- [Activity]:
A complete copy of the entries, exactly as written, is the expected result.

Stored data
━━━

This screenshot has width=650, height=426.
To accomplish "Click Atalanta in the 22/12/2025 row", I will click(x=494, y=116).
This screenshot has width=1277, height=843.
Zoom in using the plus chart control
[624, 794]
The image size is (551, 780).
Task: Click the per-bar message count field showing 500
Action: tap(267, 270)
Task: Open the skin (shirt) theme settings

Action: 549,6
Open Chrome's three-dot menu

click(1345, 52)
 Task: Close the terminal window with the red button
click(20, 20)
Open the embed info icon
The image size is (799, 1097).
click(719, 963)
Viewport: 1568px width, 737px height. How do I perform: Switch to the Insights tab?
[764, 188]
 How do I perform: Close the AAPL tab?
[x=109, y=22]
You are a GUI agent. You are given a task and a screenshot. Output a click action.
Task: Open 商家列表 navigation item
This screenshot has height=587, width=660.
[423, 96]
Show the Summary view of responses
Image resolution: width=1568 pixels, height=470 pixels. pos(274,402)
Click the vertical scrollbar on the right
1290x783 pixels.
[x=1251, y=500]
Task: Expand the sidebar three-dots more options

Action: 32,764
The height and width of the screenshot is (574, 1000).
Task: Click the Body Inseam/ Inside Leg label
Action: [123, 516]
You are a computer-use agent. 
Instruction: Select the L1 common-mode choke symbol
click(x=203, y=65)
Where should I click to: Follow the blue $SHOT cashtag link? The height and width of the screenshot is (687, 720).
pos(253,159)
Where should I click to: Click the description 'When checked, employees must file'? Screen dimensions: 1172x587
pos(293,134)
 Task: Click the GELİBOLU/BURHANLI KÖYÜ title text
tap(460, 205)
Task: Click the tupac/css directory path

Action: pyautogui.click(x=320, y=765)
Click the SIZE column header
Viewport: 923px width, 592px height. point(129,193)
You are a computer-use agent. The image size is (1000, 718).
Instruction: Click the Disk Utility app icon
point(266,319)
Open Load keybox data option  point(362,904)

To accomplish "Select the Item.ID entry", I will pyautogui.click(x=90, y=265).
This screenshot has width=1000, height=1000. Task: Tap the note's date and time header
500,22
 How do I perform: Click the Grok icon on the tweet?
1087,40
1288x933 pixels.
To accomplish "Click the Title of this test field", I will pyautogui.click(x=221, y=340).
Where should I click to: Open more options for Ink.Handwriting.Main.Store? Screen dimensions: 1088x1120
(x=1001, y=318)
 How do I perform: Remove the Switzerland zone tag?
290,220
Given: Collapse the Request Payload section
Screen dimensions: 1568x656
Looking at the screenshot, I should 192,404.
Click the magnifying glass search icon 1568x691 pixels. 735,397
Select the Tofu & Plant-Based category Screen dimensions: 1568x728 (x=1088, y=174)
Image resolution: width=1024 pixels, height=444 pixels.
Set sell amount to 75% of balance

━━━

- [Completed task]:
This screenshot has width=650, height=426.
To accomplish "Click Atalanta in the 22/12/2025 row", I will click(x=494, y=116).
This screenshot has width=1277, height=843.
Zoom in using the plus chart control
[624, 794]
The image size is (551, 780).
Task: Click the per-bar message count field showing 500
Action: tap(267, 270)
Task: Open the skin (shirt) theme settings

Action: 549,6
Open Chrome's three-dot menu

click(1345, 52)
 Task: Close the terminal window with the red button
click(20, 20)
Open the embed info icon
The image size is (799, 1097).
click(719, 963)
Viewport: 1568px width, 737px height. How do I perform: Switch to the Insights tab?
[764, 188]
 How do I perform: Close the AAPL tab?
[x=109, y=22]
You are a GUI agent. You are given a task and a screenshot. Output a click action.
Task: Open 商家列表 navigation item
This screenshot has height=587, width=660.
[423, 96]
Show the Summary view of responses
Image resolution: width=1568 pixels, height=470 pixels. pos(274,402)
Click the vertical scrollbar on the right
1290x783 pixels.
[x=1251, y=500]
Task: Expand the sidebar three-dots more options

Action: 32,764
The height and width of the screenshot is (574, 1000).
Task: Click the Body Inseam/ Inside Leg label
Action: [123, 516]
You are a computer-use agent. 
Instruction: Select the L1 common-mode choke symbol
click(x=203, y=65)
Where should I click to: Follow the blue $SHOT cashtag link? The height and width of the screenshot is (687, 720).
pos(253,159)
Where should I click to: Click the description 'When checked, employees must file'? Screen dimensions: 1172x587
pos(293,134)
 Task: Click the GELİBOLU/BURHANLI KÖYÜ title text
tap(460, 205)
Task: Click the tupac/css directory path

Action: pyautogui.click(x=320, y=765)
Click the SIZE column header
Viewport: 923px width, 592px height. point(129,193)
You are a computer-use agent. The image size is (1000, 718).
Instruction: Click the Disk Utility app icon
point(266,319)
Open Load keybox data option  point(362,904)

To accomplish "Select the Item.ID entry", I will pyautogui.click(x=90, y=265).
This screenshot has width=1000, height=1000. Task: Tap the note's date and time header
500,22
 How do I perform: Click the Grok icon on the tweet?
1087,40
1288x933 pixels.
To accomplish "Click the Title of this test field", I will pyautogui.click(x=221, y=340).
Where should I click to: Open more options for Ink.Handwriting.Main.Store? Screen dimensions: 1088x1120
(x=1001, y=318)
 How do I perform: Remove the Switzerland zone tag?
290,220
Given: Collapse the Request Payload section
Screen dimensions: 1568x656
Looking at the screenshot, I should 192,404.
Click the magnifying glass search icon 1568x691 pixels. 735,397
Select the Tofu & Plant-Based category Screen dimensions: 1568x728 (x=1088, y=174)
Image resolution: width=1024 pixels, height=444 pixels.
Set sell amount to 75% of balance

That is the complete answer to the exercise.